Arun Menawat: Yes. No, Rick, I – first of all, I really do appreciate the question. And I think if I look at history, I think our growth rate today is about 60%, and I think if we extrapolate, I think that the fact that the utilization per site is growing, the fact that new sites are coming on board, I don’t have the ability to provide a decent guidance at this point, but I think I can tell you that our team is continues to be excited about the growth. There are a couple of pluses and minuses with respect to 2024. The pluses are that the sites are going to be increasing, and we think that based upon reimbursement and the feedback that we’re getting, we think we will start to mix some capital revenue with our recurring revenue going forward, which generally, as you know, can actually ramp the top-line a little bit faster.
So I think directionally, I think we’re feeling okay, feeling fairly okay. I think the negative side, because as you know, we’re building a game-changing technology and there are always all kinds of different things that go on, and I think the negative side, I guess, is that majority of our patients today are cash pay patients. And so this is also the year where certainly in the second half, there will be sites that will be looking to transition to the payer pay model. And if these are hospitals, they will start to really use the temporary code and start to streamline the reimbursement coding and so on. And certainly, once the July happens and they know what the numbers are going to be I think that the dynamics of how they look at utilization will change.
And so I think that is certainly one of the things we’re looking and watching is how is that going to affect it, but I think generally speaking, we’re feeling fairly comfortable with continuing to increase the top-line in 2024.
Rick Wise: So you’re saying, are you – just to make sure I’m understanding your comment, so you’re saying that hospitals might slow down as they wait for the code to be installed, and so the second half might be softer, or, I just want to make sure I’m understanding your intention there.

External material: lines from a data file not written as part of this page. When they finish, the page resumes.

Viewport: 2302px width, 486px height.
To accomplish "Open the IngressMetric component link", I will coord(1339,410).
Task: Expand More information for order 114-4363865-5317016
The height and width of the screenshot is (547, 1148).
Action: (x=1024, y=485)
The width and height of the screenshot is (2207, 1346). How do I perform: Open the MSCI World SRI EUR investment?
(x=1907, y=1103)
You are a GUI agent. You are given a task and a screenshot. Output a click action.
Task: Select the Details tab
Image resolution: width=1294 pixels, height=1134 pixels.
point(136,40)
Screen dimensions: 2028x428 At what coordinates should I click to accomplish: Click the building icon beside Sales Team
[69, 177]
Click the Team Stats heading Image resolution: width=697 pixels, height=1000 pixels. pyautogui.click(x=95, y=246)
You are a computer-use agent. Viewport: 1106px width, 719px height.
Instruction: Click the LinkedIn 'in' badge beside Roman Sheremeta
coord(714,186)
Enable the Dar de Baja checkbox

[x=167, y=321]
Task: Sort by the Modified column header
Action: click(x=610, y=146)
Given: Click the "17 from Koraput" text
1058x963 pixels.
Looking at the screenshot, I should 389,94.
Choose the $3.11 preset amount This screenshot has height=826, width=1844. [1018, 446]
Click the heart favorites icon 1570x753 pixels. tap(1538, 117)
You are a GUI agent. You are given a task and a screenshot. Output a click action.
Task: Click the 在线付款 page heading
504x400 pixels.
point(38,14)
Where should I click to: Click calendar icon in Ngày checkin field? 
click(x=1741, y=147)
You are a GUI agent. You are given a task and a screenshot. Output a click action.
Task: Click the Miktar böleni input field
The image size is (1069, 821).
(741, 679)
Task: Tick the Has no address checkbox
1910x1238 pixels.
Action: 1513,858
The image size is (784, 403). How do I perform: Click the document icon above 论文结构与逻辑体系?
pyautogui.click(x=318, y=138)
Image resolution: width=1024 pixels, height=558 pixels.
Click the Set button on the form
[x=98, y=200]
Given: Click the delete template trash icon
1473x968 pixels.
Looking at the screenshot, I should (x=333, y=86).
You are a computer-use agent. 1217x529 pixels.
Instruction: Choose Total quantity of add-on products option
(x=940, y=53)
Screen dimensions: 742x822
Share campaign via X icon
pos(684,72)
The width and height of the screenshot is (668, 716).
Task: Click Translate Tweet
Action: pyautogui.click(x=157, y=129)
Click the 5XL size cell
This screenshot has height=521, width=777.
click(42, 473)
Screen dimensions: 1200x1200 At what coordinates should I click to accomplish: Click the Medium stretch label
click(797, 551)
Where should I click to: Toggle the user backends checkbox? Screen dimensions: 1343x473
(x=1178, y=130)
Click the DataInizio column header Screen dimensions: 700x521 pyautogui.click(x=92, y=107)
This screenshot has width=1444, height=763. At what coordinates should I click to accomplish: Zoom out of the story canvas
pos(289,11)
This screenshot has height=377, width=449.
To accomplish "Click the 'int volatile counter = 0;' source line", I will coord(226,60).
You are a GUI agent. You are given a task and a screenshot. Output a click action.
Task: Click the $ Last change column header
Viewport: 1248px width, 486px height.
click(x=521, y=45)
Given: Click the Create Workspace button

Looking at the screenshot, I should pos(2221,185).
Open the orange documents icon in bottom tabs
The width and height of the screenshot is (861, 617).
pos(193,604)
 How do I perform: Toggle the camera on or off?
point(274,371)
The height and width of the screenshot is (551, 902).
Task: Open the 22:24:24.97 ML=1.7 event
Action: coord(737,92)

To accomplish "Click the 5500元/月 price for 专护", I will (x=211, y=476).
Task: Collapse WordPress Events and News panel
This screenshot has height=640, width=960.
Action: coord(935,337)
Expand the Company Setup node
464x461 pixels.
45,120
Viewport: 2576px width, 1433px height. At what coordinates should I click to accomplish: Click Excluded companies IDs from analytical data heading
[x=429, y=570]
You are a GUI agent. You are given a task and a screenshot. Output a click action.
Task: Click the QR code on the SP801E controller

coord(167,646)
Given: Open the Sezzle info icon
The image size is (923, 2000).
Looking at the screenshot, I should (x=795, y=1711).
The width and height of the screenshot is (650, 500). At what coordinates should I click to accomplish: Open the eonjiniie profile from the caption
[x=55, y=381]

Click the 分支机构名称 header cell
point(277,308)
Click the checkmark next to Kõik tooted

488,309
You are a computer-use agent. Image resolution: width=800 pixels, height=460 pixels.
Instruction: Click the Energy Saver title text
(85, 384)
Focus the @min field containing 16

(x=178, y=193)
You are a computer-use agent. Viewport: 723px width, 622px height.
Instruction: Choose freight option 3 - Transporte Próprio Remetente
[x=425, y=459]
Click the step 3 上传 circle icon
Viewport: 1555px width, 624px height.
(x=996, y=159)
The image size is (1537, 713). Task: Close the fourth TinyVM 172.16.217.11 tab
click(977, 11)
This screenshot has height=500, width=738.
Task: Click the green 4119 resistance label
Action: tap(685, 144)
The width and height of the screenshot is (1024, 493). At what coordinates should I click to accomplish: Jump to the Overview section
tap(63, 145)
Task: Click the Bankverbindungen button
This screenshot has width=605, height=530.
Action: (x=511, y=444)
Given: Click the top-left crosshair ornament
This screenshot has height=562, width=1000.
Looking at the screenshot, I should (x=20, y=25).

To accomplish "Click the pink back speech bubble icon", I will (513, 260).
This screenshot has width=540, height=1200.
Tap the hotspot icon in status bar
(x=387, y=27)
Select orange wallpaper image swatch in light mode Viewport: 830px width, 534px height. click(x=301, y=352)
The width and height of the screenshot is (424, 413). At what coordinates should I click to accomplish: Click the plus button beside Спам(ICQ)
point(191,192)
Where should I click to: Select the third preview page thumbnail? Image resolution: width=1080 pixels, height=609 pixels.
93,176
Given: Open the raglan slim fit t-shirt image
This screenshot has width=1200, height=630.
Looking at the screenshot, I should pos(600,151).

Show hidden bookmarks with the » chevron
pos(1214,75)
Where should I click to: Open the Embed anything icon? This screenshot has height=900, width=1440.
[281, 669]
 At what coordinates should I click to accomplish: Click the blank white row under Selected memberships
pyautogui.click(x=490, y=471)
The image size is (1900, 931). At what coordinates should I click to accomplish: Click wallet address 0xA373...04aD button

Arun Menawat: Yes, yes, no, you know, I wouldn’t just share everything in properly. I think that what it is, is that, as I said, the majority of the patients are cash pay. So the question is really the concierge practices that are set up for cash pay, I think they will continue. They’re not going to change because to them the benefit is they will still charge the same, but the patient will then have the information that the patient will, on their own, contact their insurance, and they’ll get paid for that net, net outlay of cash to the patients will be reduced, but the concierge practitioners will continue to make the same amount of money. So I don’t envision any issue there, and that, in fact, could be a – will be a positive in 2025, where I think that we’ll see how it goes in the hospitals, where they’re not necessarily big on cash pay patients, and they’re – they might be wondering, well, gee, do I keep advertising or doing this, or do I wait another quarter or two, and so on.
So, I don’t know how big that risk is. I’m not sure if it is any risk there. I just think that it’s something that we’re cognizant of.
Rick Wise: Okay. Thank you, Arun.
Operator: [Operator Instructions] Our next question comes from Rahul Sarugaser with Raymond James. Please proceed with your question.
Rahul Sarugaser: Good afternoon, Arun, Rashed, Mathieu. And Mathieu, please accept our congratulations on your recent promotion. So my first question is, we see that the sales and marketing costs ramping, Arun. And so could you provide any more color on the expansion of the sales team. Specifically, the balance between sales folks focused on installing new devices versus those focused on increasing utilization of each site within the existing installed base.